**WHAT YOU ARE ASKED TO DO**
Your answer should be the exact lines of the data below from the one containing "Instruction: Expand the" through the one containing "Maximize the window"; please include nothing else.

**TASK MATERIAL**
┄┄┄┄┄┄

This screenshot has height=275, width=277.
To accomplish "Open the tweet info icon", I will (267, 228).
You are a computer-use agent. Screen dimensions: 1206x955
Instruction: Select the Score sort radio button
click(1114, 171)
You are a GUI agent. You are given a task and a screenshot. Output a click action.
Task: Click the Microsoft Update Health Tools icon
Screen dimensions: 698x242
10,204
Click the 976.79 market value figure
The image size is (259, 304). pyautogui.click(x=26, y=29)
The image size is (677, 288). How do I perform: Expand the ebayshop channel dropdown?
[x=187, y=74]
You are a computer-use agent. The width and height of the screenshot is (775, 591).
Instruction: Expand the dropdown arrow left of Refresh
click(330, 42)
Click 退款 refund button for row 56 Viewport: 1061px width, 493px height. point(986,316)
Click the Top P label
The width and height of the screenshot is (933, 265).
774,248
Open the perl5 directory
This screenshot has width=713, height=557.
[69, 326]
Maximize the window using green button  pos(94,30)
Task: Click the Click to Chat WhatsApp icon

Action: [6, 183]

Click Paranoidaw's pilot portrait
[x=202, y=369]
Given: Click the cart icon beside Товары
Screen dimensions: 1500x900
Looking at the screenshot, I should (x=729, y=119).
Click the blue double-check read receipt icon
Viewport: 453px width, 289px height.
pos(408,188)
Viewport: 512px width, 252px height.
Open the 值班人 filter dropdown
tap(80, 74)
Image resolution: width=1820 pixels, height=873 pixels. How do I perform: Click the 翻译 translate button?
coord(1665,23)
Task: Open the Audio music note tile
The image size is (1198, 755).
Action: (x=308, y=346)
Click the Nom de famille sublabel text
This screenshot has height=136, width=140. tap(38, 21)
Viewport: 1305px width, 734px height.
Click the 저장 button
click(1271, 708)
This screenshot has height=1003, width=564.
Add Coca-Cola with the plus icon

┄┄┄┄┄┄

**TASK OUTPUT**
Instruction: Expand the dropdown arrow left of Refresh
click(330, 42)
Click 退款 refund button for row 56 Viewport: 1061px width, 493px height. point(986,316)
Click the Top P label
The width and height of the screenshot is (933, 265).
774,248
Open the perl5 directory
This screenshot has width=713, height=557.
[69, 326]
Maximize the window using green button  pos(94,30)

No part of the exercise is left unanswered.